Algorithm to remove words from a trie whose frequency < 5 and length > 15


I have a huge trie dictionary that I built from data from web. Although it is just 5MB when I write the trie into a file its' size is so big when I load it on the memory (more than 100 MB). So I've to compress the trie.

I am facing difficulties in writing a recursive function (preferably runs in linear time like a DFS) to remove the words whose frequency is < 5 and length > 15. Any help is appreciated

Here is my trie structure.

class TrieNode:
    def __init__(self):
        self.ch = '|'
        self.score = 0
        self.childs = [None]*26
        self.isWord = False


class Trie:
    def __init__(self):
        self.root = TrieNode('$')

    @staticmethod
    def print_trie(node, level):
        if node is None:
            return
        print(node.ch, " ", level, " ", node.isWord)
        for i in range(26):
            Trie.print_trie(node.childs[i], level+1)
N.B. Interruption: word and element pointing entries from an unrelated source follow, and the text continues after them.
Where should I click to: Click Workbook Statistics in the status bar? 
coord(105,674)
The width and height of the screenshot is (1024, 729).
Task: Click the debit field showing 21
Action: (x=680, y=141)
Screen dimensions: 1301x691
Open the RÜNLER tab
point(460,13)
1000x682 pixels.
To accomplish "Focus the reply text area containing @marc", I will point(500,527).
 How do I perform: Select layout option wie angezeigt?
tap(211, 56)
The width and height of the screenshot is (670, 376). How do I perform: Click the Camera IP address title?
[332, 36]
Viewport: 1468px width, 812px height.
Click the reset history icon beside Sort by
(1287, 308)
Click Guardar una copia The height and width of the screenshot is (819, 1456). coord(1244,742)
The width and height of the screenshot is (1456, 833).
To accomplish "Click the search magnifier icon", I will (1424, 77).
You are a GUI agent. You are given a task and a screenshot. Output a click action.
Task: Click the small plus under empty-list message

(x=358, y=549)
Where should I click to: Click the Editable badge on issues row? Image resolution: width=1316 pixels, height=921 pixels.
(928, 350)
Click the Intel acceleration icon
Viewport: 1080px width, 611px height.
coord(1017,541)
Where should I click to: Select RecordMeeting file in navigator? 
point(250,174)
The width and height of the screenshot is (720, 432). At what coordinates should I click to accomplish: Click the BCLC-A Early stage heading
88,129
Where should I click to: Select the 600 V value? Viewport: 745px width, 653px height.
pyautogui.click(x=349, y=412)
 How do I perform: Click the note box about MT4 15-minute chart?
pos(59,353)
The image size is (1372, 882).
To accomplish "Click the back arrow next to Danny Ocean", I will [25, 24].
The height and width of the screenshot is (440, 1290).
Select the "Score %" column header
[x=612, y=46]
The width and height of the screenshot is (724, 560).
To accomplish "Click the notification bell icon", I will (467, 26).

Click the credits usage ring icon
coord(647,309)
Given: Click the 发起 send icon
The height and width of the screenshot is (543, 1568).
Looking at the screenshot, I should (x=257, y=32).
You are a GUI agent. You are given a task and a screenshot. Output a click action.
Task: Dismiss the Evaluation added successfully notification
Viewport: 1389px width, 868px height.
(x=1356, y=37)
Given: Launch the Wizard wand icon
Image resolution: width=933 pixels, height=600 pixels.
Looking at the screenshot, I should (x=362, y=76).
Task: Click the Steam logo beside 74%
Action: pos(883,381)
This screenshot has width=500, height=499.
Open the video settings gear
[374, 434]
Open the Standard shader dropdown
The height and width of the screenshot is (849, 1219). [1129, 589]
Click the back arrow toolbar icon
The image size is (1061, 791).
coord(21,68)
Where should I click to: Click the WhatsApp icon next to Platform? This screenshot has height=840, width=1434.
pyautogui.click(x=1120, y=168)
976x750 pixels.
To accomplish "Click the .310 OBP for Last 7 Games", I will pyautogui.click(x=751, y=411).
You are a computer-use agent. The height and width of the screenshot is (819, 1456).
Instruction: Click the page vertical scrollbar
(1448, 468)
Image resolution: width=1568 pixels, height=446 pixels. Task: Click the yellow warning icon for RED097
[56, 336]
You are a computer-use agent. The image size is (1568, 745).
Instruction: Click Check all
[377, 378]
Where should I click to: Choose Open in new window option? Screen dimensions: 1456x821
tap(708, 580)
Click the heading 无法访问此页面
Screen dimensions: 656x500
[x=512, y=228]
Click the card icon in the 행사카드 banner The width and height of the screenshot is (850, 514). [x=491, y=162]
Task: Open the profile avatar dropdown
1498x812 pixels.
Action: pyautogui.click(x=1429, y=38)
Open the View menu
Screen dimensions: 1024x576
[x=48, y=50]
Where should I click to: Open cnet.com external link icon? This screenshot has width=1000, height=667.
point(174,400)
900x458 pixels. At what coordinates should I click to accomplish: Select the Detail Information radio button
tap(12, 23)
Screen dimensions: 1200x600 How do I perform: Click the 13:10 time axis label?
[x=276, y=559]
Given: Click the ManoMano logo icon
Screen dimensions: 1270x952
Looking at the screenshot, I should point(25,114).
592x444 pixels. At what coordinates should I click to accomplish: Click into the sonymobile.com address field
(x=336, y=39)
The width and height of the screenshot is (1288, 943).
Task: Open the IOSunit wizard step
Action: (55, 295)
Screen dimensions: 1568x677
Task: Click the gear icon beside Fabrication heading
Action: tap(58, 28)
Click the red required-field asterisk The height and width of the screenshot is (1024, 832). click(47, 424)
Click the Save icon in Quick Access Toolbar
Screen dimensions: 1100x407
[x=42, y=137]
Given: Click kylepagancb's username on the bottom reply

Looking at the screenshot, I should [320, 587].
    def insert(self, word):
        word = word.lower()
        if not is_valid(word):
            return
        childs = self.root.childs
        i = 0
        while i < len(word):
            idx = to_int(word[i])
            if childs[idx] is not None:
                t = childs[idx]
            else:
                t = TrieNode(word[i])
                childs[idx] = t
            childs = t.childs

            if i == len(word)-1:
                t.isWord = True
                t.score += 1
            i += 1

    def search_node(self, word):
        word = word.lower()
        if not is_valid(word):
            return False, 0
        if self.root is None or word is None or len(word) == 0:
            return False, 0

        children = self.root.childs
        for i in range(len(word)):
            idx = to_int(word[i])
            if children[idx] is not None:
                t = children[idx]
                children = t.childs
            else:
                return False, 0
        if t.isWord:
            return True, t.score
        else:
            return False, t.score

Solution

  • The following method takes a node and its level (initially pass in root and 0) and returns True if the node should remain alive after pruning and False if the node should be removed from the trie (with its subtrie).

    def prune(node, level):
      if node is None:
        return False
      canPruneNode = True
      for idx in xrange(len(node.children)):
        # If any of the children remains alive, don't prune current node.
        if prune(children[idx], level + 1):
          canPruneNode = False
        else:
          # Remove dead child.
          node.children[idx] = None
      if node.isWord and level > 15 and node.score < 5:
        node.isWord = False
      # Current node should be removed if and only if all of its children
      # were removed and it doesn't represent a word itself after pruning.
      return node.isWord or not canPruneNode